- Born: November 24, 1945 Bracigliano, Campania, Italy
- Died: November 23, 2003 (aged 57) Springfield, Massachusetts, U.S.
- Cause of death: Gunshot wounds
- Other name: Big Al
- Occupation: Mobster
- Allegiance: Genovese crime family

= Adolfo Bruno =

Italian-American mobster

Adolfo Bruno (/it/; November 24, 1945 – November 23, 2003), also known as "Big Al", was an Italian-born American mobster who was a caporegime with the Genovese crime family based in New York City, who ran the Springfield, Massachusetts faction of the family.

==Criminal career==
Bruno was born in Bracigliano, Campania, Italy, on November 24, 1945, and immigrated to the United States at the age of 10, settling in Springfield.

In 1984 Bruno was one of several individuals arrested in a multi-state gambling ring along with Amedeo Santaniello.
In 1987, Bruno was sentenced to five years in prison. Bruno's codefendants included Mario Fiore, Anthony "Turk" Scibelli, Ricky S. Songini, Felix Tranghese, Albert "Baba" Scibelli, and Donald Pepe.

In 1990, Bruno was at the center of a controversy that many believe cut short the career of longtime Hampden County District Attorney Matthew Ryan Jr. when a top aide accused the DA of being soft on mobsters like Bruno. Ryan, a frequent racquetball partner of Bruno's, denied the allegations but retired that year.

In 1991, Bruno was charged with attempted murder in a gang-related shooting in Agawam, Massachusetts, but later acquitted in 1994. Prosecutors claimed that Bruno and co-defendant John J. "Jake" Nettis shot convicted bookmaker Joseph Maruca in a barn owned by Bruno's brother Frank. State prosecutors used reformed Philadelphia crime family hitman Phil Leonetti as a government witness. Nettis was convicted and received a nine- to ten-year state prison sentence.

In 1993, Vito Ricciardi, a Springfield barber, shot at Bruno twice, but missed, outside the Society of Our Lady of Mount Carmel Club in Springfield over an unpaid debt.

In 1996, Bruno and Francesco J. "Skyball" Scibelli were sentenced to 15 months in prison for illegal gambling.

==Death==
On November 23, 2003, after having dinner with his family, Bruno drove to the Society of Our Lady of Mount Carmel Club to play the Italian card game briscola. After leaving the club, he was shot five times and killed in the parking lot.
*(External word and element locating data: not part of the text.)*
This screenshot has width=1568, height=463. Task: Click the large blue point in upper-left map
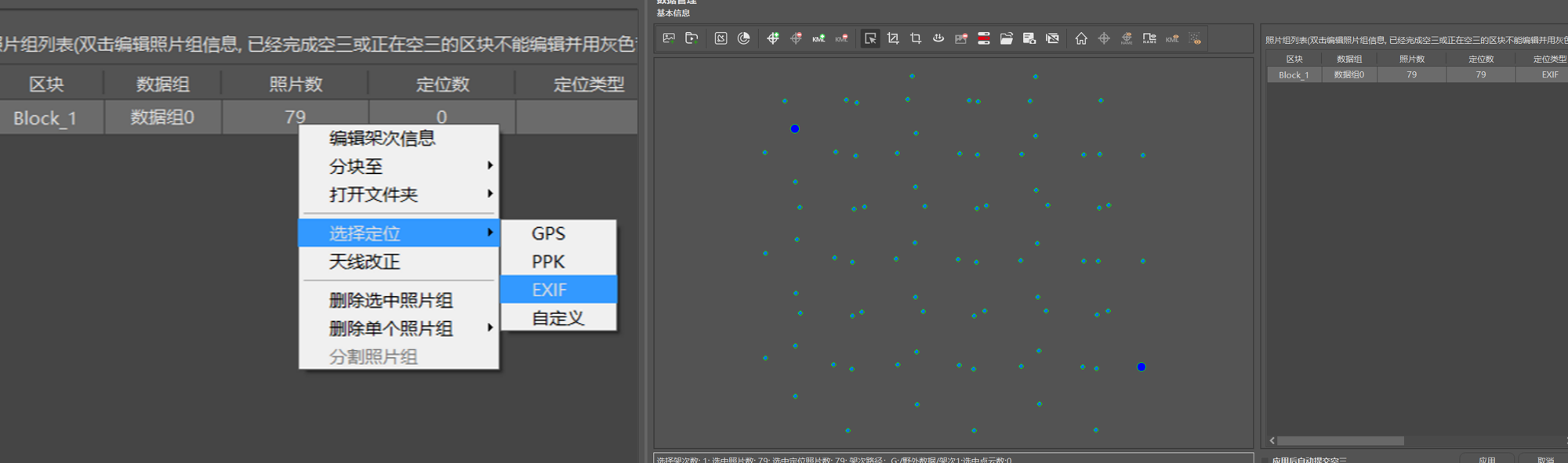(795, 129)
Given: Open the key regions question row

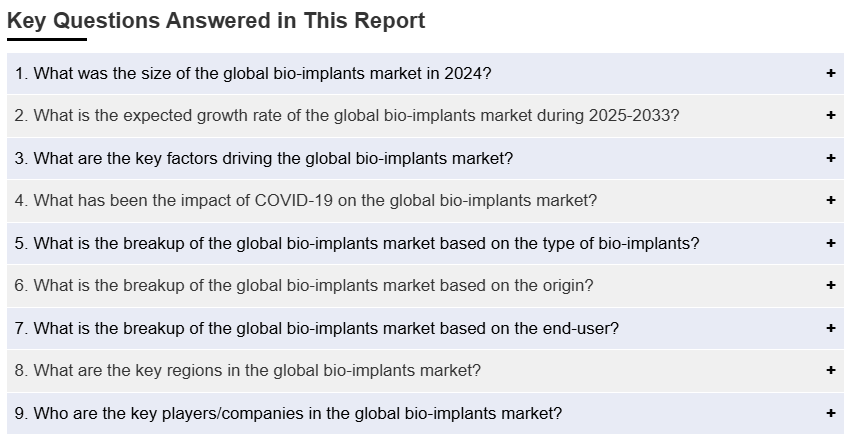Looking at the screenshot, I should click(x=247, y=370).
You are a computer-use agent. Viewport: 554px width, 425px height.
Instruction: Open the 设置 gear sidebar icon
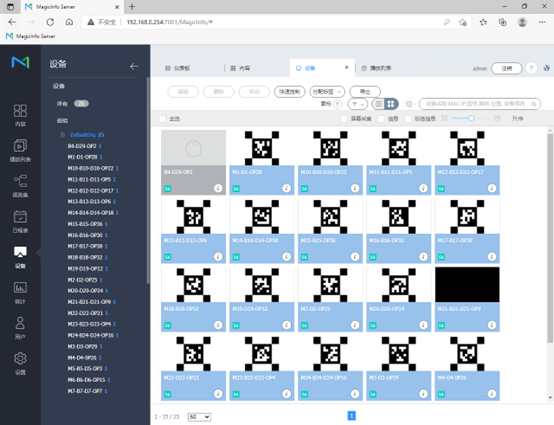[x=20, y=363]
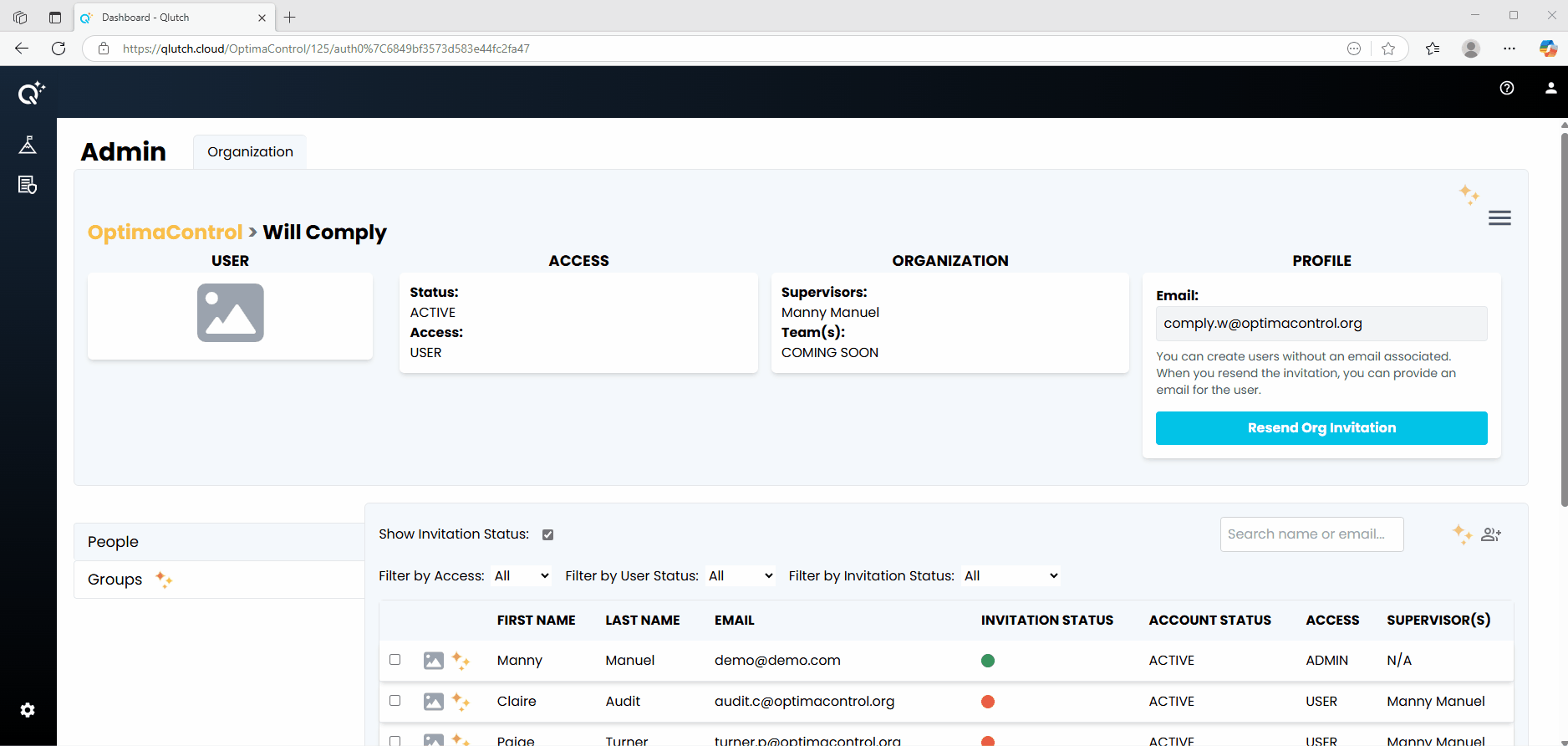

In 2004, Frankie Roche, a fringe player in Springfield rackets, was arrested in Tampa, Florida, as the suspected shooter. Roche pled guilty in 2008 and was sentenced to nearly 14 years in prison. On February 17, 2010, Manhattan federal court announced a 13-count indictment charging Arthur Nigro and Anthony Arillotta of the Genovese crime family with various racketeering crimes, including the murder of Bruno. On July 23, 2010, Felix Tranghese and Ty Geas were arrested in Springfield; in their capacities associated with the Genovese family, Nigro, Tranghese, Emilio Fusco, Fotios Geas, and Ty Geas conspired to murder and aided and abetted in the murder of Bruno, to maintain and increase their position in the Genovese family, as well as to prevent Bruno from providing information to law enforcement about crimes committed by members and associates of the Genovese family. On May 16, 2011, it was announced that Fusco had been extradited from Italy to the United States, arriving in New York three days prior. Nigro had given the order to murder Bruno; Fusco and others had conspired to carry out the murder. Roche, imprisoned for the murder and hoping that his testimony would speed his release, testified that he had killed Bruno for a promised payment of $10,000. On September 12, 2011, Nigro and Genovese family associates Fotios Geas and Ty Geas, who planned the murder, were each sentenced to life in prison for several crimes in Manhattan federal court.